Aim of the exercise -
Only the count is wanted here: how many lines of the entries hold the string "right"?
_ _ _
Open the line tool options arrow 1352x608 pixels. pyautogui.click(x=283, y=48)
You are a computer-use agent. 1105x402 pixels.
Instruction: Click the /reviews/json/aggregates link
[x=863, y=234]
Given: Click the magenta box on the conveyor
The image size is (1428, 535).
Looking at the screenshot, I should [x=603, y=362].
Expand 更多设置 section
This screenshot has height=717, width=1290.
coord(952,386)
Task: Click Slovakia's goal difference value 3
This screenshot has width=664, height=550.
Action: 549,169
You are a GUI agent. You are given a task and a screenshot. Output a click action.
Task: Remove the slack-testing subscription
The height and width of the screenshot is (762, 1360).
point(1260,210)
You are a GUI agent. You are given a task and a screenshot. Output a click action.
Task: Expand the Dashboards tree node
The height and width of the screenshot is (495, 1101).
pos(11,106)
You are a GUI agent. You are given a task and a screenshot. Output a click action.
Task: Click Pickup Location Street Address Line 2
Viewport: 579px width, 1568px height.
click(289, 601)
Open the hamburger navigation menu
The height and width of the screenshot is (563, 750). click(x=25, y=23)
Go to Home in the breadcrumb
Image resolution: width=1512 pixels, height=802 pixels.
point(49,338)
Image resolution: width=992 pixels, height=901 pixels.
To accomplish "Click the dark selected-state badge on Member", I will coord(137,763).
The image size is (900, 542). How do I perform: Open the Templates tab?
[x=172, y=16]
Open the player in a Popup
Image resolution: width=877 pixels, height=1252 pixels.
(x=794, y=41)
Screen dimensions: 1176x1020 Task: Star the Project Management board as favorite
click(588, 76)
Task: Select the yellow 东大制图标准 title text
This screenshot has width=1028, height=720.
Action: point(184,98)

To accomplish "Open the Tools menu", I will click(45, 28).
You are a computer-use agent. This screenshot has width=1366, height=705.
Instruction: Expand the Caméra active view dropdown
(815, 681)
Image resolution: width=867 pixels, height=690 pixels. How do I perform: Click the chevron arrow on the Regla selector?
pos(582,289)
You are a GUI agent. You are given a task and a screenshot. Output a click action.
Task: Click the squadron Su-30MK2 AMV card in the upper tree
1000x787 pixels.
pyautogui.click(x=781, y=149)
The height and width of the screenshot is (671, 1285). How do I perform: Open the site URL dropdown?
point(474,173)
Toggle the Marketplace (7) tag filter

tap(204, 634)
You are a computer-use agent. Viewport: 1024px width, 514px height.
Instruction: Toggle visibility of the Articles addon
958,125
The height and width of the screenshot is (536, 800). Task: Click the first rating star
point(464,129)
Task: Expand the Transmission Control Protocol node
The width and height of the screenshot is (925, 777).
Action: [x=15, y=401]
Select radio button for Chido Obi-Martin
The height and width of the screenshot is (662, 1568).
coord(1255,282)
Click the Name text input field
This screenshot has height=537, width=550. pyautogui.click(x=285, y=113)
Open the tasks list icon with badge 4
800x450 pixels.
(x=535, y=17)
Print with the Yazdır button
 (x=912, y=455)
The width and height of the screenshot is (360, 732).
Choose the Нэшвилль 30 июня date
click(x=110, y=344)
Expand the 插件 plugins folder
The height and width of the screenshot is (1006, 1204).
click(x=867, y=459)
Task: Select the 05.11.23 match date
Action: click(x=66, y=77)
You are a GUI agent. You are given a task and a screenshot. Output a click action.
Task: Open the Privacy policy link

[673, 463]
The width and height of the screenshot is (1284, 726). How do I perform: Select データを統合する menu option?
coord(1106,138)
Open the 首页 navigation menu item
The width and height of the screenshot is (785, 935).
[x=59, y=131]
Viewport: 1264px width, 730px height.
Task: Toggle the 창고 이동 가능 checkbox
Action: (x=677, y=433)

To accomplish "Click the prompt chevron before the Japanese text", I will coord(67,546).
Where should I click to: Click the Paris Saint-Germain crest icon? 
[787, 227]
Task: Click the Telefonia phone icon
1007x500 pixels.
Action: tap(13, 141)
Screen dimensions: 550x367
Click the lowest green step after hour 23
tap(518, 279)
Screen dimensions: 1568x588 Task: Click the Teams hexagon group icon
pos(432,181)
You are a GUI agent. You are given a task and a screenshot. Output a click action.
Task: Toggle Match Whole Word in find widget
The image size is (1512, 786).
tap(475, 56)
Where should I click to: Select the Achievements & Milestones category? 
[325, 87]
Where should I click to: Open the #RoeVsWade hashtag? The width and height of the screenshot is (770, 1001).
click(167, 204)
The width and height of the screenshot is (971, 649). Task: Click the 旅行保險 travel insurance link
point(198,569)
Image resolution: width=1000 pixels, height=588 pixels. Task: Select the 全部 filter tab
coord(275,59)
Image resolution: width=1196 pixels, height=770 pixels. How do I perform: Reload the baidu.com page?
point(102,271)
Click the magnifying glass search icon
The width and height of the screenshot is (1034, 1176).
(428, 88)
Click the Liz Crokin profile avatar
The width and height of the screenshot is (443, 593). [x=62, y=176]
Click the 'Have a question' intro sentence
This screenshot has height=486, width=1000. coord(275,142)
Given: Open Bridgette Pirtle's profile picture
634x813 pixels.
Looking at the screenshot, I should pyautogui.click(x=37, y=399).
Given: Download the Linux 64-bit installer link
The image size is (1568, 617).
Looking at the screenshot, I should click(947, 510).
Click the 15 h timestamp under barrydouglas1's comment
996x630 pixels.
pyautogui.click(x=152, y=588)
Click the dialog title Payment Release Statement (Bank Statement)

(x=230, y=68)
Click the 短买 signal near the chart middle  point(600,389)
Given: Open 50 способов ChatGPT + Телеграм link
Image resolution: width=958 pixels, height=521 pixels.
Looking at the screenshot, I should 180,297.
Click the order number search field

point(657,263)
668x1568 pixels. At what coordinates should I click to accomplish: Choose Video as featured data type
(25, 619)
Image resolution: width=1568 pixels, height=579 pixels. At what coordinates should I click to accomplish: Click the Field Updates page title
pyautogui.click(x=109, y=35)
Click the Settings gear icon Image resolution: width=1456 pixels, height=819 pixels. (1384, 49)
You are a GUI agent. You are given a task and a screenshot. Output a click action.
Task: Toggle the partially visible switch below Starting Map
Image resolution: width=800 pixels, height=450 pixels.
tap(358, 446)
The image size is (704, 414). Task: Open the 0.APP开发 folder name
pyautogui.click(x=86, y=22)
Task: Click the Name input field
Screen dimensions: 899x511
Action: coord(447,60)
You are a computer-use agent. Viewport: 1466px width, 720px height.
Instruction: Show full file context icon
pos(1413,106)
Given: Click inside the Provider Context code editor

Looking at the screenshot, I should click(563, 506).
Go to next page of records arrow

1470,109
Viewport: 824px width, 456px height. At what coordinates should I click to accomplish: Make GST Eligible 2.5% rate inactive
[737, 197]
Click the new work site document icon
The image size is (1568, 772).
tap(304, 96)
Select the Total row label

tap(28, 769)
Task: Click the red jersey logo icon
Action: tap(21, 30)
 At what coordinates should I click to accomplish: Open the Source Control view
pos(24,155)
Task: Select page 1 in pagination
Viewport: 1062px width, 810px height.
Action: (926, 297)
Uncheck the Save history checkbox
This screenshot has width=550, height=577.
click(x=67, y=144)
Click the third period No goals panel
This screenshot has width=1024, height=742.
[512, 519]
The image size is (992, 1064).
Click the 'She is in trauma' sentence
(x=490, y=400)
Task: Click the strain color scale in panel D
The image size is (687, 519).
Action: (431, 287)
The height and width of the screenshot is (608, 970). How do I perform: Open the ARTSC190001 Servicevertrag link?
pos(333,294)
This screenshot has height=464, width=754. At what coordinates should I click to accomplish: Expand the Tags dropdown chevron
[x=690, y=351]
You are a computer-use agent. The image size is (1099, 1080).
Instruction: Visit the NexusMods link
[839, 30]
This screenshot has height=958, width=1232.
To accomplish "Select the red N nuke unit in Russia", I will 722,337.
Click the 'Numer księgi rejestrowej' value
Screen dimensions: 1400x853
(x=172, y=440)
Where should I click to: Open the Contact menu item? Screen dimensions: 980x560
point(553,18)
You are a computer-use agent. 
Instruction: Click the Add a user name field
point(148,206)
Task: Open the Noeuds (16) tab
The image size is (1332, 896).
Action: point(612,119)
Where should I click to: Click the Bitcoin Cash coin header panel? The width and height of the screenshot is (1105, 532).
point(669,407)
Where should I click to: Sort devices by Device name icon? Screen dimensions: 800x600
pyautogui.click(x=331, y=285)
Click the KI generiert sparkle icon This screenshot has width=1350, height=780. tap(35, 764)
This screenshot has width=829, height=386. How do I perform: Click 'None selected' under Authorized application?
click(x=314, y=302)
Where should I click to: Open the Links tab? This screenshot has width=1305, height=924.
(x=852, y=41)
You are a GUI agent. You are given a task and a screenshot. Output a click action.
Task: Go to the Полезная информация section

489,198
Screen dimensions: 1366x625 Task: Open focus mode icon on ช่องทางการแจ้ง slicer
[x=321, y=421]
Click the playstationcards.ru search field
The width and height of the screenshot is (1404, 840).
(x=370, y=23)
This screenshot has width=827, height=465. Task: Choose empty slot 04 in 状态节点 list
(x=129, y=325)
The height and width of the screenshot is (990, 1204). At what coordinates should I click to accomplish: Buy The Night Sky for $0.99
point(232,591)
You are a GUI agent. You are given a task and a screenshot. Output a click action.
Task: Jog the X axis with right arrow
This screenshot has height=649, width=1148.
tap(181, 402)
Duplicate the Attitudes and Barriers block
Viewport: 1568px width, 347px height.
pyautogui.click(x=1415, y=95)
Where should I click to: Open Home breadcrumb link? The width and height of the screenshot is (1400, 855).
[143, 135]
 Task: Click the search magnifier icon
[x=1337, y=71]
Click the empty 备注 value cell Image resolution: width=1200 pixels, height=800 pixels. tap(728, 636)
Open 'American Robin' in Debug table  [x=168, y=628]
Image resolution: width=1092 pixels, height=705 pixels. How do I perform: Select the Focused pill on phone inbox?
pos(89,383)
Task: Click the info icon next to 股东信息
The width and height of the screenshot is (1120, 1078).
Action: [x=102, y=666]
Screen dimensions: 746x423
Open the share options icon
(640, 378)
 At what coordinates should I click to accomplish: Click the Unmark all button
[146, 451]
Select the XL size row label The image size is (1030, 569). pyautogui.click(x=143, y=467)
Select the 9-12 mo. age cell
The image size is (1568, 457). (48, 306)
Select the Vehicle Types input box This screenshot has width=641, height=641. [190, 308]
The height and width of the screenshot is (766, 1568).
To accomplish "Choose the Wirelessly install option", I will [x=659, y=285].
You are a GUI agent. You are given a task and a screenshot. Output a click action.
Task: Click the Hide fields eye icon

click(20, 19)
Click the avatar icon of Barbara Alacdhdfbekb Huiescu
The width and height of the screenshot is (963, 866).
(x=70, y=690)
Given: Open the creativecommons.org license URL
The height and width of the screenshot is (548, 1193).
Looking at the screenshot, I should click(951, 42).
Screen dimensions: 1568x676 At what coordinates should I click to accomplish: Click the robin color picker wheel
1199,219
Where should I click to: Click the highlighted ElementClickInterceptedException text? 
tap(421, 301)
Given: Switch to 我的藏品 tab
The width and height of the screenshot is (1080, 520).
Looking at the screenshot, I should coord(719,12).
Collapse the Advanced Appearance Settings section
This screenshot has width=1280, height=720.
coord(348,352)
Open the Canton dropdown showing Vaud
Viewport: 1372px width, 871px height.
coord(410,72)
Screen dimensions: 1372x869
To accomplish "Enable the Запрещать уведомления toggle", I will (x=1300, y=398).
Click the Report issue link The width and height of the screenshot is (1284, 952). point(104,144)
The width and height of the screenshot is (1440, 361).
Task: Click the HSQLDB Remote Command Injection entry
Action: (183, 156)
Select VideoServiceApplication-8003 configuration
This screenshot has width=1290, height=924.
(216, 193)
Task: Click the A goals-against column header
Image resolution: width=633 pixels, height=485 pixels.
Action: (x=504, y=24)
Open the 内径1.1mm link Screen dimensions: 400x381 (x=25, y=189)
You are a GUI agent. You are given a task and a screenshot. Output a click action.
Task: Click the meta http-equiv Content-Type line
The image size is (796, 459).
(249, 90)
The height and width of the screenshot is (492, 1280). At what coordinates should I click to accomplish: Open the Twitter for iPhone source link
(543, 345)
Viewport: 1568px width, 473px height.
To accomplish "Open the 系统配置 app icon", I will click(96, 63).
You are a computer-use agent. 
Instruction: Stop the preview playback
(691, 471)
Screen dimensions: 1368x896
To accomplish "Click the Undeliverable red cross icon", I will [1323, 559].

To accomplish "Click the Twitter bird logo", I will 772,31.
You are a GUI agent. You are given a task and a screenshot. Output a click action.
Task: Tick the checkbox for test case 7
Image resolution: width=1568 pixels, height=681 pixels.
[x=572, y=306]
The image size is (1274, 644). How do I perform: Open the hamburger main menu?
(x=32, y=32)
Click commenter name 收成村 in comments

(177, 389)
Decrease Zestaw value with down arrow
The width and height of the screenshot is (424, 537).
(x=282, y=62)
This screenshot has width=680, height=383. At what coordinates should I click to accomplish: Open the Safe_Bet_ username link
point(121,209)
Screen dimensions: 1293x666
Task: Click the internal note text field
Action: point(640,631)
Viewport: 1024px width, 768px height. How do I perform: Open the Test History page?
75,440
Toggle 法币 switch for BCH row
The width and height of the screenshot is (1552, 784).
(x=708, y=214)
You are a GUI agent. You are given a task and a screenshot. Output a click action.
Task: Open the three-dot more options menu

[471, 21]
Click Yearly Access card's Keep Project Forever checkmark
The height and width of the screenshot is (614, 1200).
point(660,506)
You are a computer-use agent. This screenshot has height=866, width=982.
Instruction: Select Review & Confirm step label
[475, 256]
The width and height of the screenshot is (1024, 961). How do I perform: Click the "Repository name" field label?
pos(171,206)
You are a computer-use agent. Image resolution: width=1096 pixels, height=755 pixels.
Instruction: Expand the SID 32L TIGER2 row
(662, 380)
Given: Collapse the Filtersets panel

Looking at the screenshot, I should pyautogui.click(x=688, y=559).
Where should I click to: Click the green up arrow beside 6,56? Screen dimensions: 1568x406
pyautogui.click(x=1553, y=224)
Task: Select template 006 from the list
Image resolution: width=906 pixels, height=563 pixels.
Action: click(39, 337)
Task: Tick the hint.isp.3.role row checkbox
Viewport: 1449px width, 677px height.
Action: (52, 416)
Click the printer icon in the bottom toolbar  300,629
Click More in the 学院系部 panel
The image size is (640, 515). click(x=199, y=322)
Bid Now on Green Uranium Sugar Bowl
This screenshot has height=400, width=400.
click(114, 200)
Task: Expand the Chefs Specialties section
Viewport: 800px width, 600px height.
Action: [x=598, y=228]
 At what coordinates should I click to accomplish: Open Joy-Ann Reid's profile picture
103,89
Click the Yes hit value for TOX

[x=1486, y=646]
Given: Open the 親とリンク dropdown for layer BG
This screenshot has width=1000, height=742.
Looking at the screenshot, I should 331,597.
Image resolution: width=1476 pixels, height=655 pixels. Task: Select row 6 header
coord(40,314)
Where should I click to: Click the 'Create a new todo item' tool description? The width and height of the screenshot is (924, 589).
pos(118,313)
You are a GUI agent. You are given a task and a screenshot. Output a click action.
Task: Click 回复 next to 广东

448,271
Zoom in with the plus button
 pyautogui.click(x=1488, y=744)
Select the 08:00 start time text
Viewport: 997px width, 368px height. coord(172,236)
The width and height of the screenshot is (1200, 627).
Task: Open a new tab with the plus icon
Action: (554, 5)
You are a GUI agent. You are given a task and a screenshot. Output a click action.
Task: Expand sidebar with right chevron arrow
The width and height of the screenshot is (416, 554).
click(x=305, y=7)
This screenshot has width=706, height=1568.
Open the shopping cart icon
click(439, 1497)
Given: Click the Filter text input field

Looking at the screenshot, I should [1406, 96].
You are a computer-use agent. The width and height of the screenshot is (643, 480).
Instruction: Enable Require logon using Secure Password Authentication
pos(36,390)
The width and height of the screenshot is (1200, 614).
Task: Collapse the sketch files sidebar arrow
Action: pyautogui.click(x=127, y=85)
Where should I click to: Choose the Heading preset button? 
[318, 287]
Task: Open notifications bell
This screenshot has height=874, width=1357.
_ _ _
Output of the exercise -
2